Strata Conference 2014: The Weather and Hadoop Heating Up
Strata Santa Clara was a great reason to escape the polar vortex for a few days this winter. As usual, a great set of conversations and lots of learnings. I shared some of these in an interview on theCUBE on Tuesday, which you can view here. I did want to expand a bit on one of the key milestones we are seeing Hadoop cross in 2014 and that is basic, but quite fundamental. There is budget for Hadoop in the enterprise in 2014. Last year was the year of the Hadoop POC. What can it do? Where does it fit? 2014 is the year of the Hadoop project. Not all are well defined but there is budget allocated and it is being spent. There are some interesting implications to this important milestone that I think we will see drive a new wave of innovation.
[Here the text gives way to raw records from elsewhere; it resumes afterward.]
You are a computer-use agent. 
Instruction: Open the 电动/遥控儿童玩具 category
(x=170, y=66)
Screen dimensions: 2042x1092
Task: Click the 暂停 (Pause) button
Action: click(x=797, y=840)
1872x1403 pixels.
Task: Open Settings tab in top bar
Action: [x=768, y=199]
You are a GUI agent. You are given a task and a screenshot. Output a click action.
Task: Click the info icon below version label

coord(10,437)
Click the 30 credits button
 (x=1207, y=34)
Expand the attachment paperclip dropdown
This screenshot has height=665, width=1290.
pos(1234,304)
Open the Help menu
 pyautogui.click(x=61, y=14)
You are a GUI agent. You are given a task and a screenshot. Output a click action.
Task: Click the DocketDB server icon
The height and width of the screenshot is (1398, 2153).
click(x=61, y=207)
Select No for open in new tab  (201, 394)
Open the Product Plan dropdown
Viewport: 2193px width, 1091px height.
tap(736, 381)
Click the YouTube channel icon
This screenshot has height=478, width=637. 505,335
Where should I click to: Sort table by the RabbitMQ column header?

As customers are looking to roll out their first production workloads they are basing the roll out on a business case. That business case has a set of costs and a set of expected returns. I believe as enterprises move through this process they will turn a key eye to performance. Hadoop is low cost and it is scalable. It allows the collocation of vast amounts of data and processing power and that is opening up opportunities for cost savings and new business insights never before possible. However, Hadoop is not particularly performant. That’s ok, you can just add more nodes, right? Actually, I think this is where we are going to see a change in perspective over the course of the year.
At the hardware level, we are not seeing customers choose low end servers. Rather we are seeing a consistent reach for relatively large nodes in terms of storage (20 to 30 TBs), fast disks (10K) and plenty of memory. At the Hadoop layer we are seeing intense focus on projects like Tez, stinger and Spark that will boost performance in various ways. Adding more nodes is certainly a way of scaling but there are clear and significant opportunities to dramatically improve cluster performance by innovating at the storage, memory, networking and software layers. Many of these performance optimizations will also provide a more attractive ROI for customers than adding the equivalent capacity in the form of additional nodes. To date customers haven’t focused their energy looking at throughput per node or other various performance measures, but as customers allocate budget, deploy production workloads and measure results against a business case, they are going to be focused on getting the most out of the nodes they deploy. I think this will be a great forcing function for the industry to continue innovating. Here at Syncsort, we look forward to doing our part.